I Told You So | Teen Ink

I Told You So MAG

By Anonymous

     It’s 5 a.m., and I’m wide awake. I shouldn’t be - I still have an hour of hard-earned sleep before the cell phone on my pillow will play the Red Hot Chili Peppers and coax me awake to meet the day. I struggle to hold onto the hour I have left. I’m warm, burrowed deep under my black comforter. It’s calm and dark in my room. And it should be silent. I jam my pillow harder over my ears, hoping for quiet. But through the pillow, I can still hear the wet, hacking cough coming from the opposite end of the house - the cough I wake up to every morning. The cough that comes from 30 years of smoking.

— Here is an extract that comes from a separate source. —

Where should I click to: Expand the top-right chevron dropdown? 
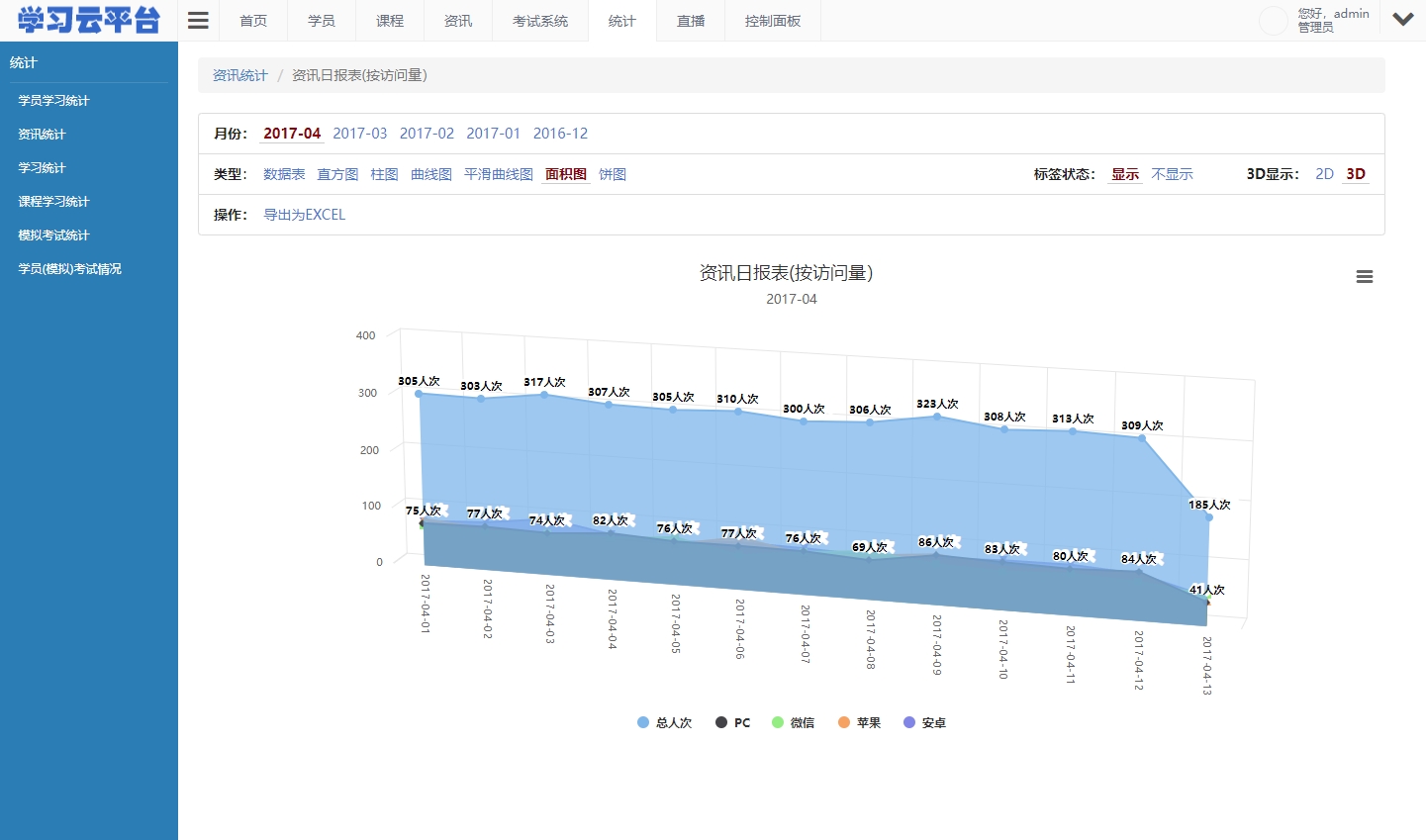(1402, 20)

I first noticed it when I was six. I’d always been told, “Don’t touch this. Don’t touch that,” and up to that point, I was more interested in playing with my Barbies than questioning my parents. I knew that if I touched Mommy and Daddy’s cigarettes, I’d get in trouble. Good enough for my six-year-old state of mind.

Then I hit first grade, and with that came some new and amazing things. Like visits from the school counselor and my first drug and alcohol lectures: “Don’t do drugs. Don’t drink alcohol. Don’t talk to strangers!” I saw the logic of all of these things - drugs, alcohol, and strangers in vans waving candy around could hurt me, so I had to stay away. Simple. Got it.

Only, under the big red “X” on the poster urging me not to do drugs was something I saw dangling from my parents’ fingers every day. Something I had been warned not to touch all my life. A lit cigarette.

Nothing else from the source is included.